Aldilà delle varie definizioni che è possibile trovare, a ben pensarci l’incertezza altro non è che la misura del nostro grado di ignoranza. Quanto più di un certo fenomeno ignoriamo i meccanismi specifici e le cause che lo determinano, tanto più non siamo in grado di prevederne il comportamento. L’incertezza diventa imponderabilità quando il grado di ignoranza è assoluto. Grazie alla scienza disponiamo di conoscenze e strumenti con cui possiamo oggi realizzare cose che erano impensabili soltanto un secolo fa. Esistono tuttavia molte altre cose che ancora non riusciamo a fare. Tra queste, prevedere esattamente il momento, il luogo e l’intensità di un terremoto.
L’11 marzo in tutto il mondo è stato ricordato l’incidente di Fukushima. L’11 marzo di cinque anni fa un terremoto di magnitudo nove della scala Richter provocò uno tsunami che sconvolse Giappone. In una manciata di secondi il terremoto spostò l’intero arcipelago giapponese avvicinandolo di due metri al continente asiatico. La centrale nucleare di Fukushima fu colpita violentemente. Era situata a pochi metri dall’acqua dell’Oceano Pacifico, un nome che in quell’occasione si rivelò drammaticamente inappropriato.
Nei giorni successivi ci furono esplosioni nei quattro reattori della centrale. L’ambiente circostante fu investito da livelli di radioattività sempre più alti. Progressivamente il territorio fu evacuato fino a un raggio di 30 km dalla centrale. Decine di migliaia di persone dovettero lasciare in fretta le proprie abitazioni. Gran parte di loro non vi hanno fatto più ritorno. Temendo un altro tsunami e un secondo disastro nucleare, il governo giapponese decise subito di chiudere la centrale di Hamaoka situata sulla costa a circa 200 km a sud-ovest di Tokyo. Decisione saggia che poteva e doveva essere presa anche per Fukushima.
La catastrofe lasciò tutti sgomenti, ma anche increduli. Per molti fu difficile comprendere come mai un popolo intelligente come quello giapponese avesse potuto costruire centrali nucleari proprio sulla costa davanti ad una delle placche tettoniche più a rischio di terremoti del pianeta. È possibile che nessuno tra politici, amministratori, ingegneri e tecnici abbia ipotizzato un nesso di tipo causa-effetto tra terremoto, tsunami e catastrofe nucleare? Peraltro la parola tsunami è stata coniata proprio in Giappone e vuol dire onda (nami) del porto (tsu). Essa significa semplicemente questo: un’onda anomala di grande altezza produce danni maggiori in un porto (e nella sua città) piuttosto che su una spiaggia libera.

•••••

**Consegna dell'esercizio 1**
Secondo il testo fornito, quali aspetti di un terremoto non si riesce ancora a prevedere esattamente? Li elenchi tutti.
**Consegna dell'esercizio 2**
Risponda alle seguenti domande sul testo fornito.
(a) Di quale magnitudo era il terremoto che colpì il Giappone l'11 marzo?
(b) Fino a quale raggio dalla centrale di Fukushima fu evacuato il territorio?
(c) Che cosa significa la parola tsunami?

•••••

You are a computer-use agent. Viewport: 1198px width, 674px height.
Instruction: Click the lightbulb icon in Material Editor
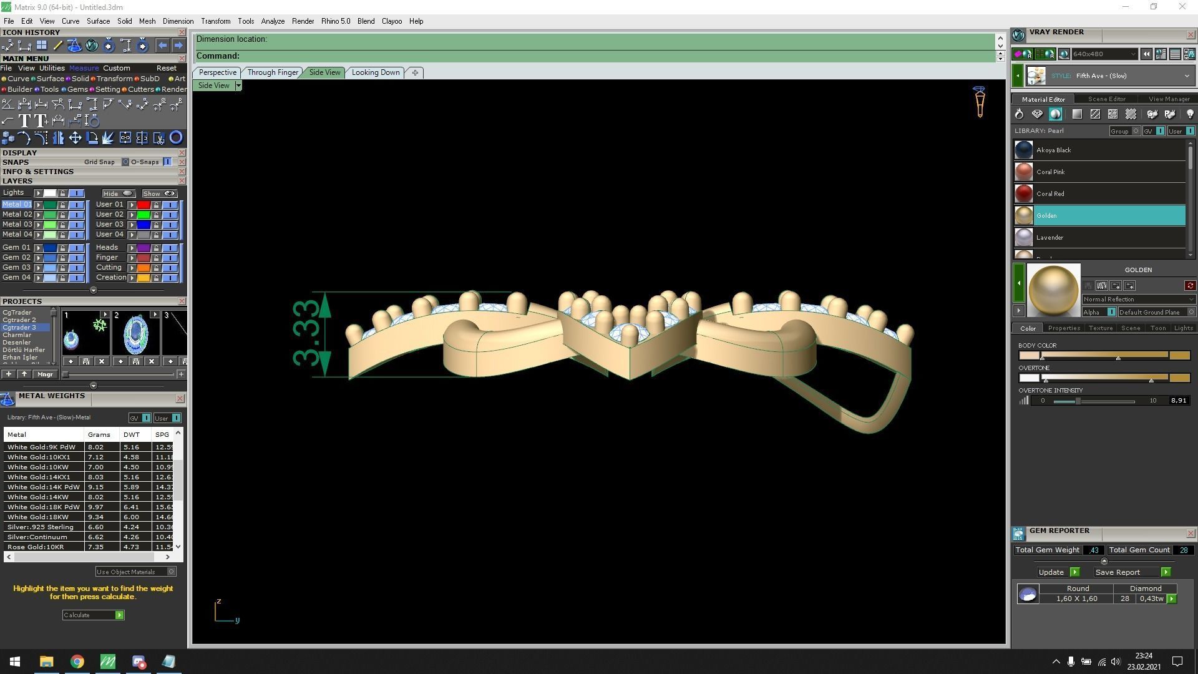1189,114
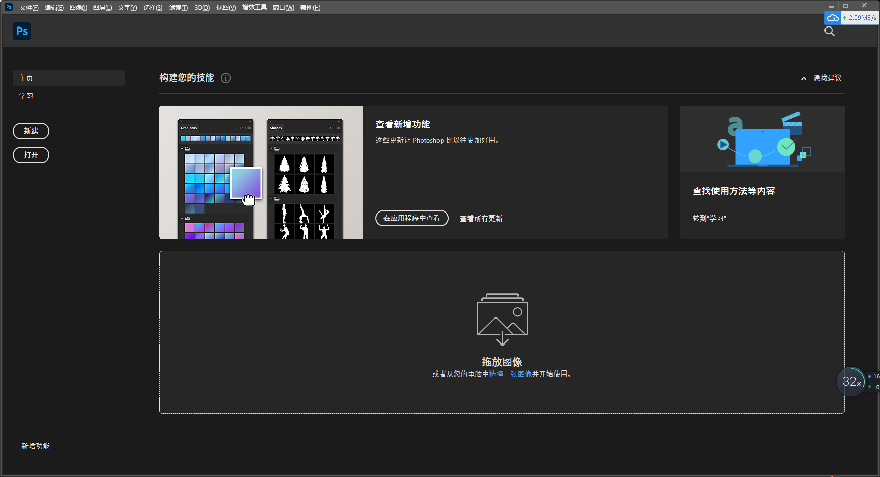Switch to the 学习 sidebar tab
Viewport: 880px width, 477px height.
pyautogui.click(x=26, y=96)
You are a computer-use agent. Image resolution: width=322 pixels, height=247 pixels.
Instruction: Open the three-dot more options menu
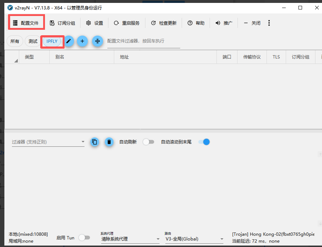tap(269, 23)
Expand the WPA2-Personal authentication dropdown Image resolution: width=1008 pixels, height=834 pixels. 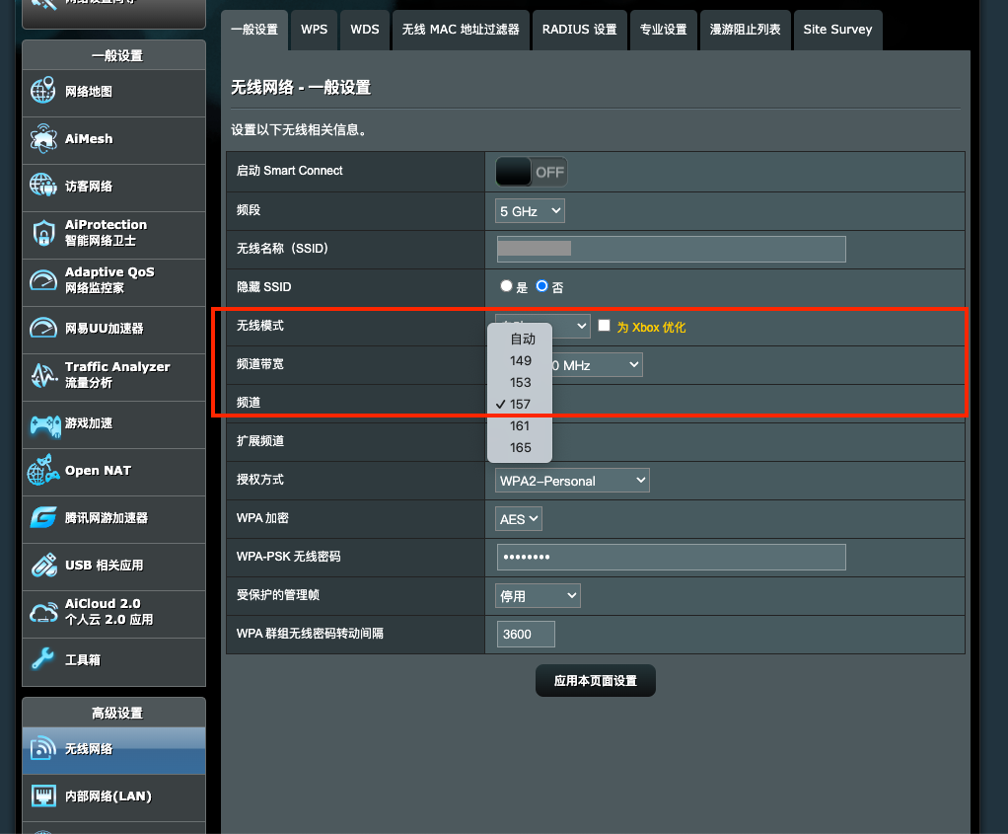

•••••

**Soluzione 1**
Il momento, il luogo e l'intensità.

**Soluzione 2**
(a) Magnitudo nove della scala Richter.
(b) Fino a un raggio di 30 km.
(c) Onda (nami) del porto (tsu).